■ **Data shown**:
--- begin ---

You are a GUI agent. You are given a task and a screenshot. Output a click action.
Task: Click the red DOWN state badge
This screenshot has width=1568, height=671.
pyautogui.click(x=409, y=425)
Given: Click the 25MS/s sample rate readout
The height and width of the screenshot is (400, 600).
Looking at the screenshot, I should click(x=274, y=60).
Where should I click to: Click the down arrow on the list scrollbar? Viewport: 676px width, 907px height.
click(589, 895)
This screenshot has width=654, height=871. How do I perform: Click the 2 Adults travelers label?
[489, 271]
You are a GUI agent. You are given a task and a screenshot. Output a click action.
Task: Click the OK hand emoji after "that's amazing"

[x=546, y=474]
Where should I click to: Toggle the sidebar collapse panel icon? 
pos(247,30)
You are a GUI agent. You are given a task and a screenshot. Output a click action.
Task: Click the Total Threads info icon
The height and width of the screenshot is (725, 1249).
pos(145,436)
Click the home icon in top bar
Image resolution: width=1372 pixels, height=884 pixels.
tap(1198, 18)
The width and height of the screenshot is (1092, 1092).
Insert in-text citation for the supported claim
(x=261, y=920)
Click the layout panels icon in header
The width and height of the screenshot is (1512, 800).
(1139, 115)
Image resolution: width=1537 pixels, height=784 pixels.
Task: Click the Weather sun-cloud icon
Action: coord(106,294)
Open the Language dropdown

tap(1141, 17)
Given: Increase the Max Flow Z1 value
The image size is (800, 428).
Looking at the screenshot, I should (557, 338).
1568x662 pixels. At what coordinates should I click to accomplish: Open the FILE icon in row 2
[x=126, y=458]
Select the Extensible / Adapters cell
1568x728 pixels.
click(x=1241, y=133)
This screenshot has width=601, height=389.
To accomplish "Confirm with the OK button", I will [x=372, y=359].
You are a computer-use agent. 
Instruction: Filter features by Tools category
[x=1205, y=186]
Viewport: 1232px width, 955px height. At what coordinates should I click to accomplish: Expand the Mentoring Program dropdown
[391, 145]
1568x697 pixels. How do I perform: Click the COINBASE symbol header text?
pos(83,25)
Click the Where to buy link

--- end ---

■ **Task goal**:
Set down the full listing above again, line for line, with no changes.

■ **Correct response**:
You are a GUI agent. You are given a task and a screenshot. Output a click action.
Task: Click the red DOWN state badge
This screenshot has width=1568, height=671.
pyautogui.click(x=409, y=425)
Given: Click the 25MS/s sample rate readout
The height and width of the screenshot is (400, 600).
Looking at the screenshot, I should click(x=274, y=60).
Where should I click to: Click the down arrow on the list scrollbar? Viewport: 676px width, 907px height.
click(589, 895)
This screenshot has width=654, height=871. How do I perform: Click the 2 Adults travelers label?
[489, 271]
You are a GUI agent. You are given a task and a screenshot. Output a click action.
Task: Click the OK hand emoji after "that's amazing"

[x=546, y=474]
Where should I click to: Toggle the sidebar collapse panel icon? 
pos(247,30)
You are a GUI agent. You are given a task and a screenshot. Output a click action.
Task: Click the Total Threads info icon
The height and width of the screenshot is (725, 1249).
pos(145,436)
Click the home icon in top bar
Image resolution: width=1372 pixels, height=884 pixels.
tap(1198, 18)
The width and height of the screenshot is (1092, 1092).
Insert in-text citation for the supported claim
(x=261, y=920)
Click the layout panels icon in header
The width and height of the screenshot is (1512, 800).
(1139, 115)
Image resolution: width=1537 pixels, height=784 pixels.
Task: Click the Weather sun-cloud icon
Action: coord(106,294)
Open the Language dropdown

tap(1141, 17)
Given: Increase the Max Flow Z1 value
The image size is (800, 428).
Looking at the screenshot, I should (557, 338).
1568x662 pixels. At what coordinates should I click to accomplish: Open the FILE icon in row 2
[x=126, y=458]
Select the Extensible / Adapters cell
1568x728 pixels.
click(x=1241, y=133)
This screenshot has width=601, height=389.
To accomplish "Confirm with the OK button", I will [x=372, y=359].
You are a computer-use agent. 
Instruction: Filter features by Tools category
[x=1205, y=186]
Viewport: 1232px width, 955px height. At what coordinates should I click to accomplish: Expand the Mentoring Program dropdown
[391, 145]
1568x697 pixels. How do I perform: Click the COINBASE symbol header text?
pos(83,25)
Click the Where to buy link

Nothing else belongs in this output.